BEGIN SUPPLIED ENTRIES

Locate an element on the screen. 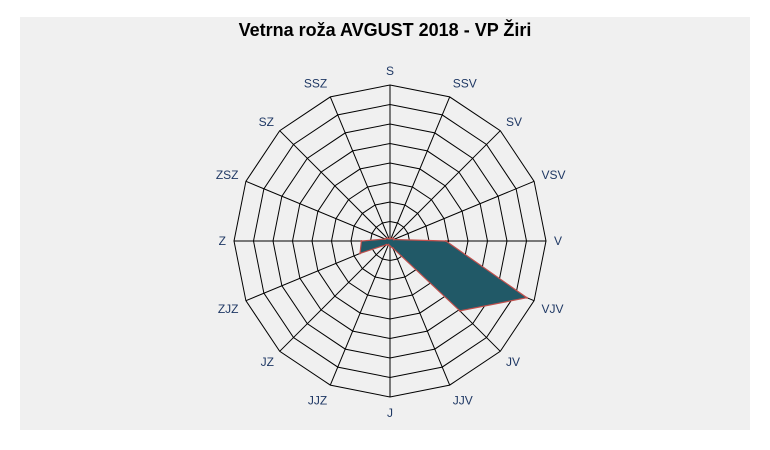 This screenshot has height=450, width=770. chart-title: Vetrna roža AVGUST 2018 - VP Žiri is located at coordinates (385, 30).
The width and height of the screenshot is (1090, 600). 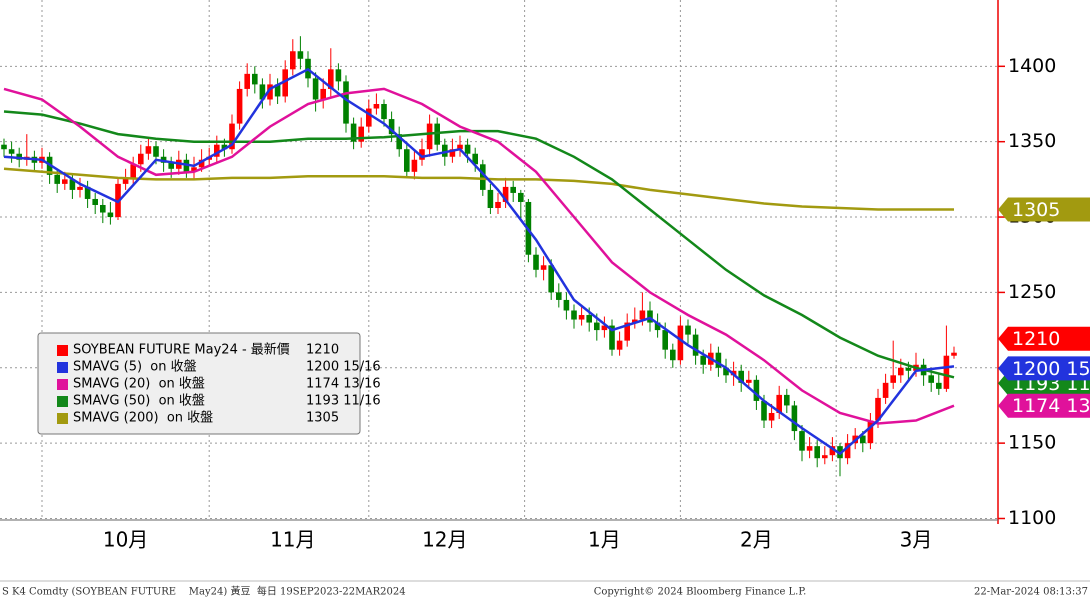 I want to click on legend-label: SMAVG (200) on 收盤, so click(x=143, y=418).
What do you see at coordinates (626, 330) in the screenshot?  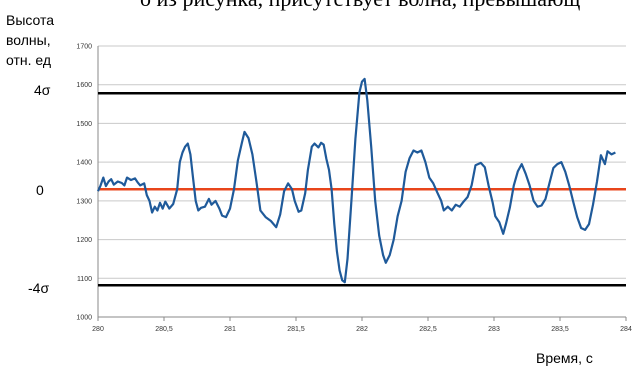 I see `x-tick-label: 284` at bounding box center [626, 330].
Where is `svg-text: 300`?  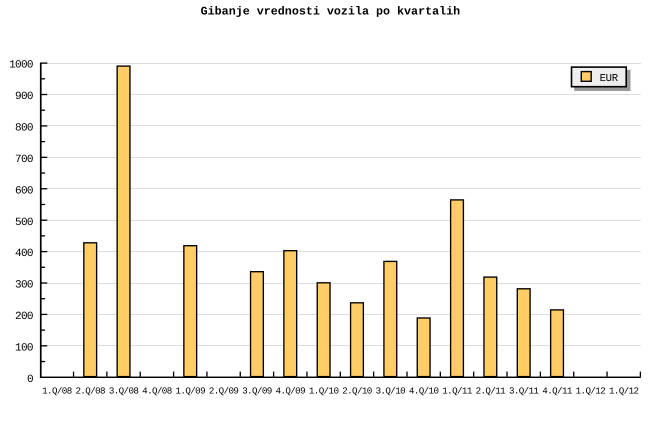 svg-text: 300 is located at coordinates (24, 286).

END SUPPLIED ENTRIES
BEGIN SUPPLIED ENTRIES

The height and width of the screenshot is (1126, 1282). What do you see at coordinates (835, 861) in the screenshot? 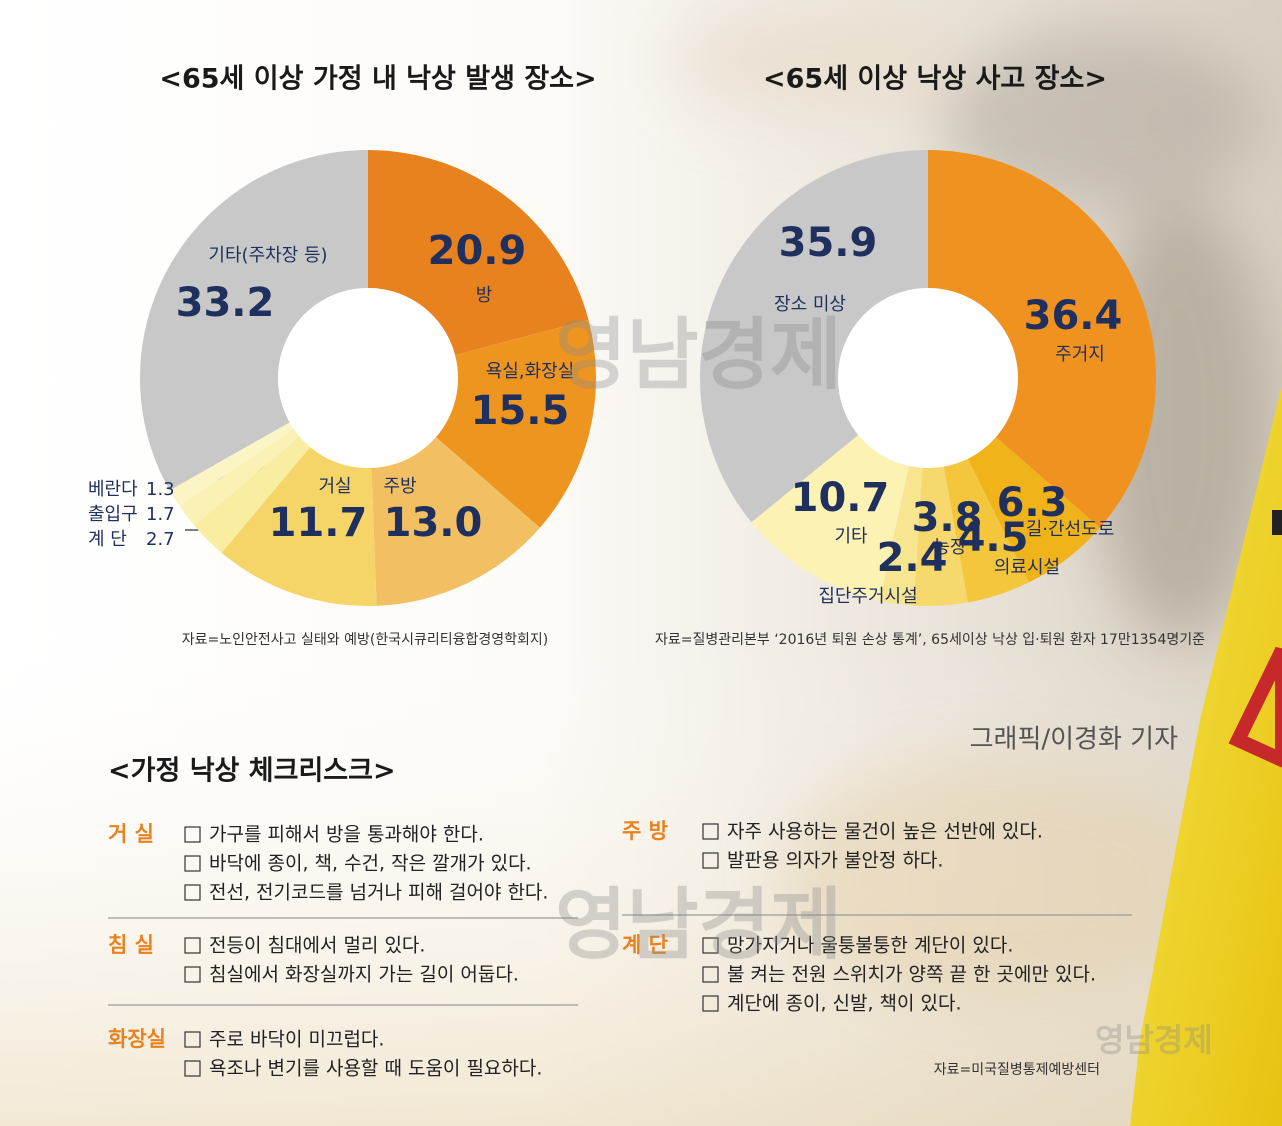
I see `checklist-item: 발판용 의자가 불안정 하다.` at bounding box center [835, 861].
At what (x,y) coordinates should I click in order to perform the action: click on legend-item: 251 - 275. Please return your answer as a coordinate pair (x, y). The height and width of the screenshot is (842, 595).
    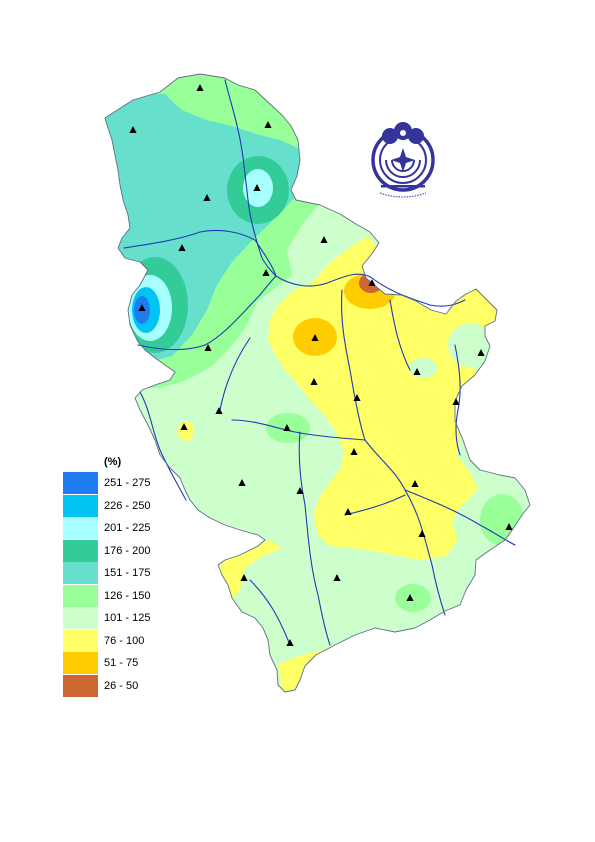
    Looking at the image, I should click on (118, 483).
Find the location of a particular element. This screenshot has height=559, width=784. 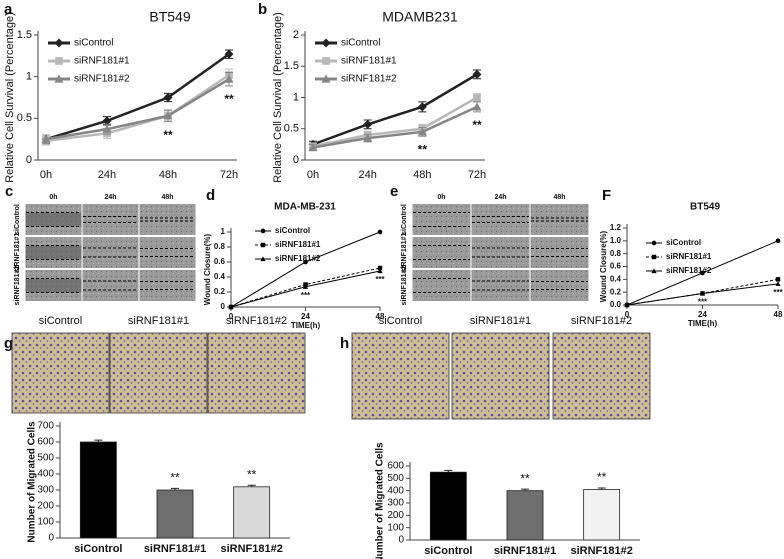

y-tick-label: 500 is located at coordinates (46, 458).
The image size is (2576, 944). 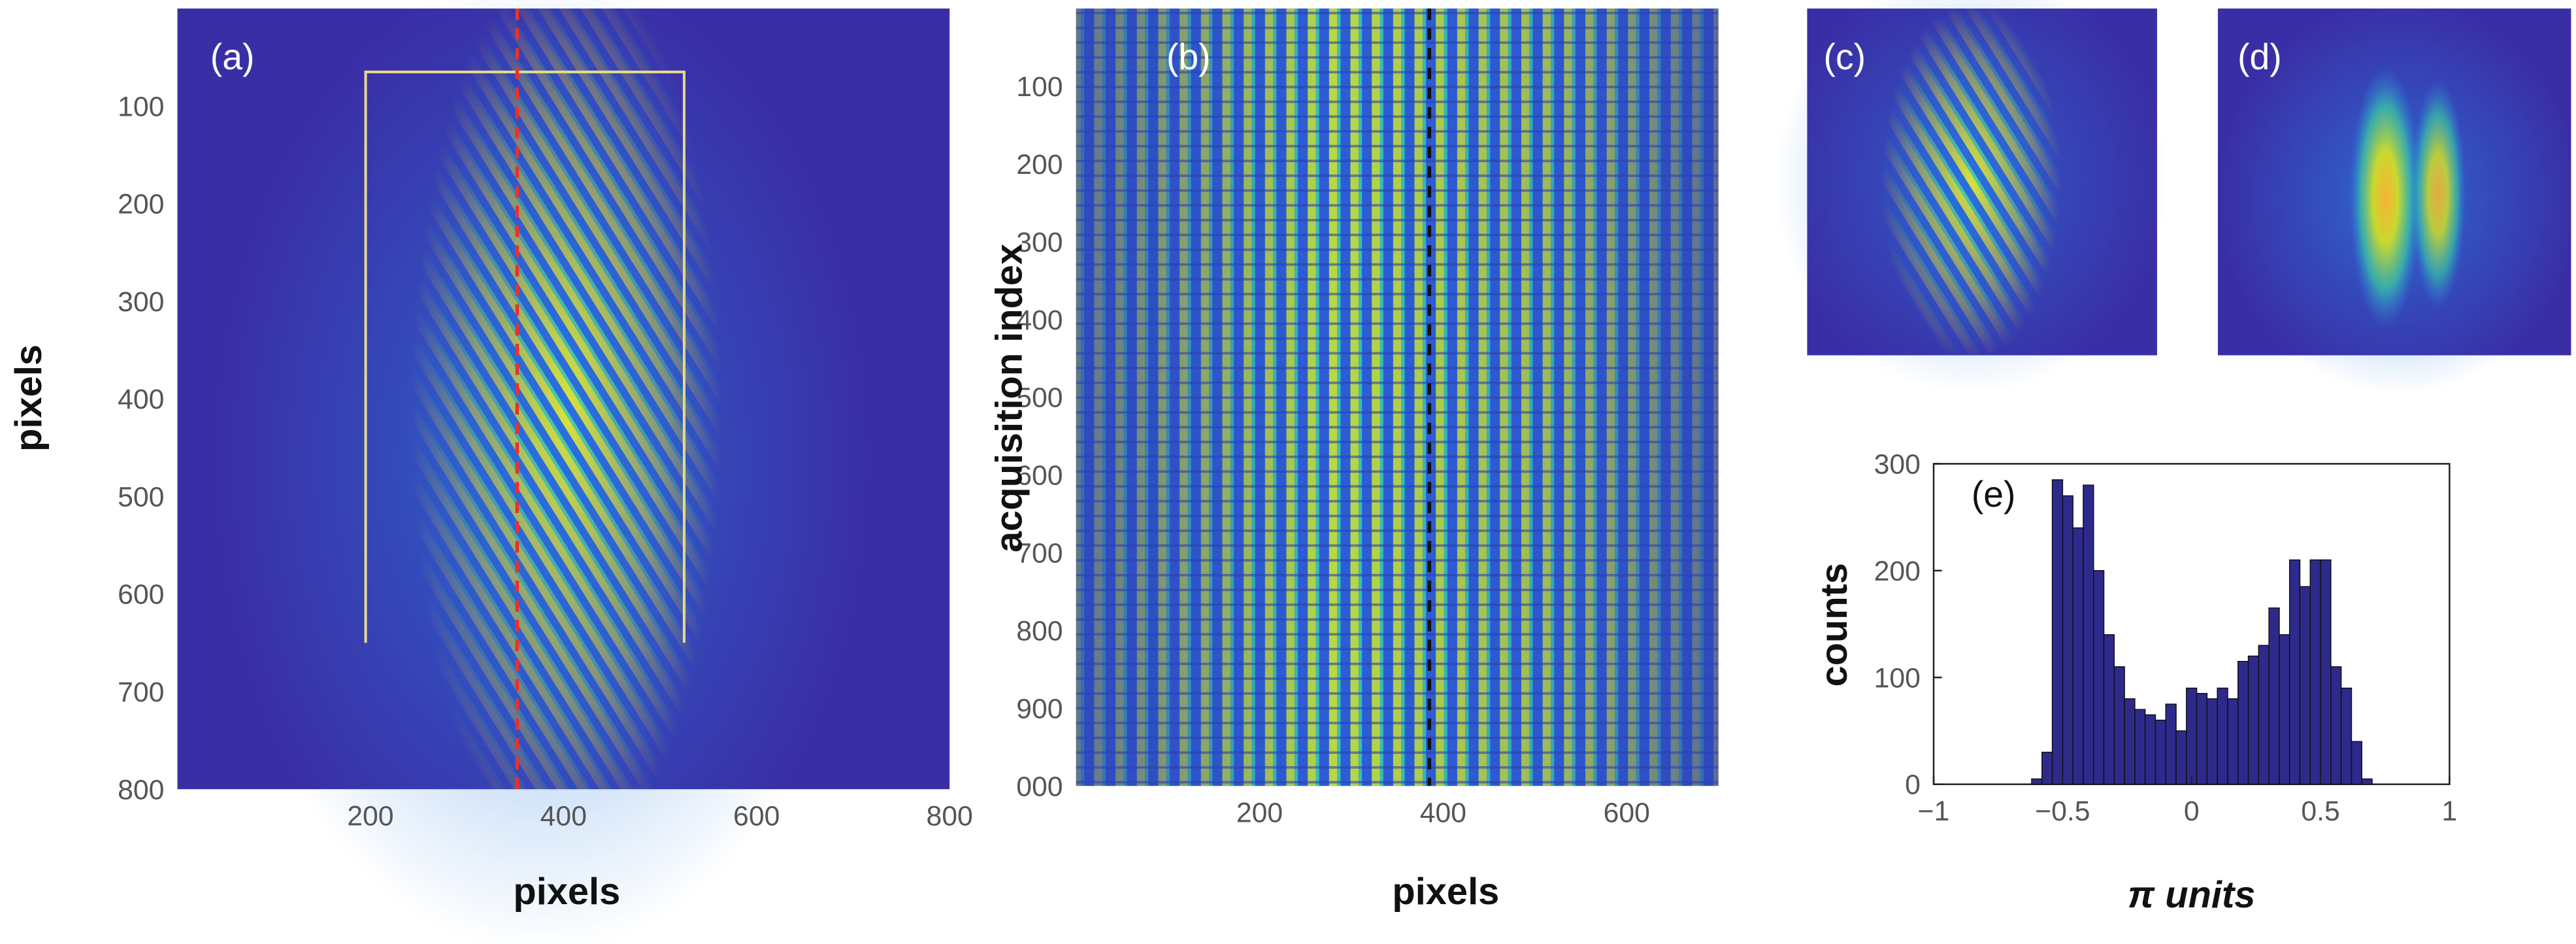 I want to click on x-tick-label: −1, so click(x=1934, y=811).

END SUPPLIED ENTRIES
BEGIN SUPPLIED ENTRIES

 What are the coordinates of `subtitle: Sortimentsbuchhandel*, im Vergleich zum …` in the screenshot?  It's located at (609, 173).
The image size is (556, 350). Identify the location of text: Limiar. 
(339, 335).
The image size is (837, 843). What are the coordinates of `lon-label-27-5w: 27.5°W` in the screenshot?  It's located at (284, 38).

END SUPPLIED ENTRIES

Copy out the data word for word, from the line containing "at (609, 173)." down to the line containing "The image size is (837, 843).", including both of those lines.

 What are the coordinates of `subtitle: Sortimentsbuchhandel*, im Vergleich zum …` in the screenshot?  It's located at (609, 173).
The image size is (556, 350). Identify the location of text: Limiar. 
(339, 335).
The image size is (837, 843). What are the coordinates of `lon-label-27-5w: 27.5°W` in the screenshot?  It's located at (284, 38).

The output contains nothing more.